I’ve been pondering the Facebook Likes payout for several days now. It always amazes me that people use Facebook, or any form of social media, but then complain about their lack of privacy or control over what they do on those mediums. Let’s face it, most people do not read Contract Terms when they sign up for these platforms and many people never bother to check their privacy settings to see if they coincide with what they want. I am often surprised to find clients have their profiles completely open to the public and weren’t even aware of it. That being said, we are using social media platforms everyday and still using Facebook more than any other social media networking site. According to DMR we are spending an average of 8.3 hours per month on Facebook and 76% of Facebook users log in everyday. We seem to find value in the time we spend on Facebook. What exactly are we doing on Facebook during those 8.3 hours per month (and remember that’s just an average – many people, including myself spend much more than that per month). One of the most common things we do is Like something on Facebook. DMR states that:
- There have been 1.3 Trillion Facebook Likes since its launch
- Average number of daily Facebook Likes is 4.5 billion
Obviously, we are addicted to Liking things on Facebook. If you’re like me, you often click Like on business pages, authors’ pages, musicians’ pages, organization pages, etc.. Facebook decided that using those Likes to help others purchase products or services would be a great idea and help businesses that were advertising on Facebook. We all saw the Sponsored Story ads where someone we know was endorsing a product or service in the advertisement. Of course, who knows why your friend actually Liked the particular page for a product or service. Maybe they know someone who works at the company. Maybe they received a Like request and went ahead and did it even if they never used the product or service. In any case, Facebook might use that to lure you to try the product or service because your friend did. Good thinking since we absolutely trust recommendations from people we know. Problem was, people never gave Facebook permission to use their name or likeness in those advertisements. Hence, the class action lawsuit brought against Facebook and just recently settled for $20 million.

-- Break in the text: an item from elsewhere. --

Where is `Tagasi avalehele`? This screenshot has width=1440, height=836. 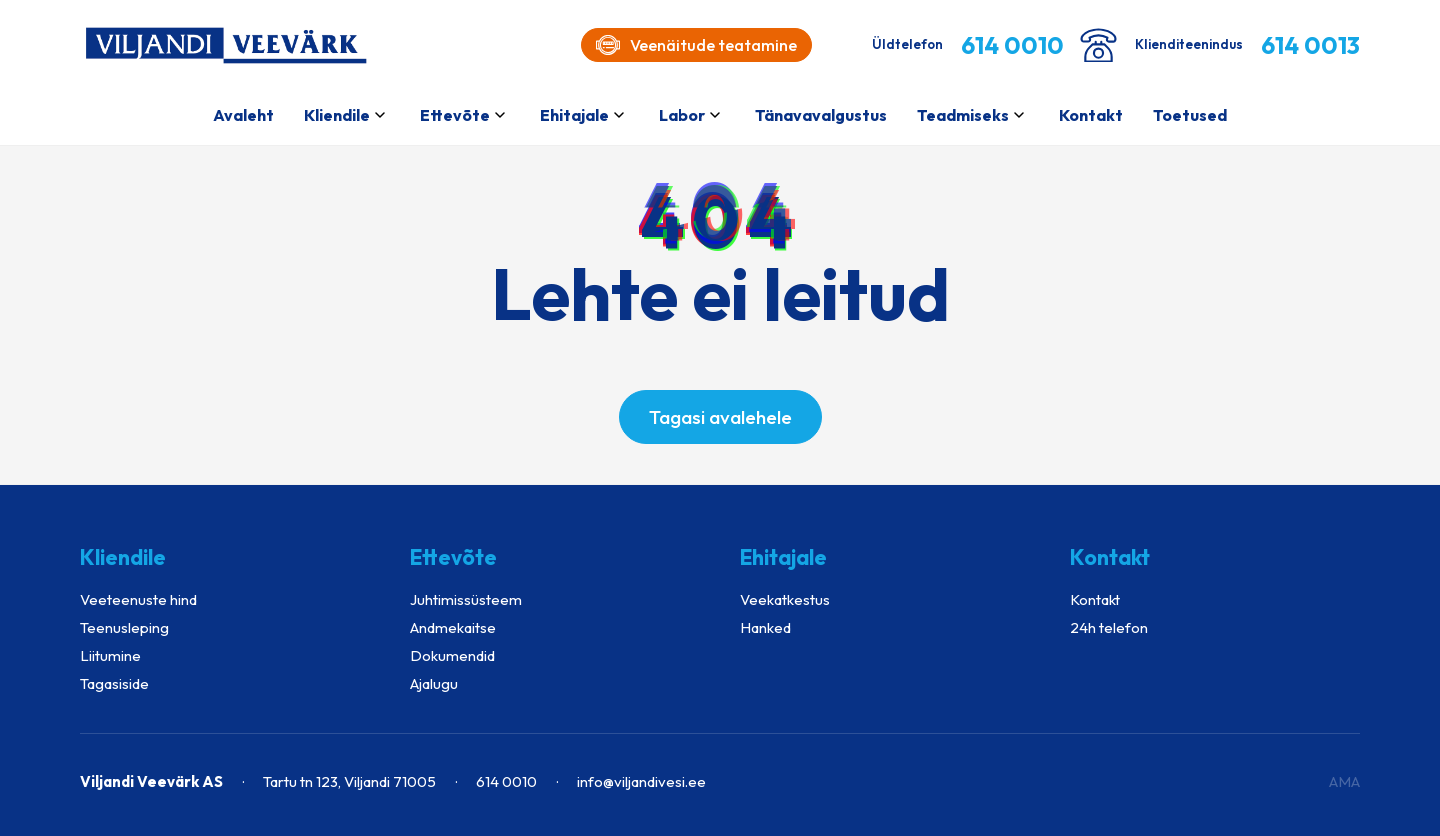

Here’s the part that bothers me…Facebook pages are public and we Like them all the time. It doesn’t really matter why we Like the business, product, service, organization, etc., we just do. We are making a public statement about a personal preference on a platform that is not our private communication vehicle. We do not own Facebook (okay, maybe you bought some stock) nor do we have control of what we deem to be public information such as clicking Like. I will be the first to admit that those Sponsored Story ads were a bit annoying but I do not understand how anyone could assume that they didn’t give Facebook a thumbs up to use their “Like” when clearly they themselves publicly acknowledged Liking the page. Even if we can stretch things a bit and say that it is still not right to use someone’s name or likeness to advertise something without their express permission, what harm could possibly have come to people because of these Sponsored Stories? Understandably some of those who Liked pages were minors. Facebook’s minimum age is 13 and we know that children under 13 have Facebook profiles. I’ll submit that Facebook should not have used minors to enhance ads. Here again, remember that those Sponsored Story ads showed up on your News Feed because you were “friends” on Facebook with that person. You have publicly Liked a page and now Facebook is going to let your “friends” know that. Is there really any financial harm in that for you?
Facebook has done away with the original form of Sponsored Stories and they will pay the $20 because of the lawsuit. Maybe each claimant will receive $10 or certain organizations may receive the funds. This $20 million is pittance compared to the billions that were sought in the case. I am glad that U.S. District Judge, Richard Seeborg significantly lowered the settlement amount based on the fact that actual harm would be extremely difficult to prove by those who brought the class action lawsuit.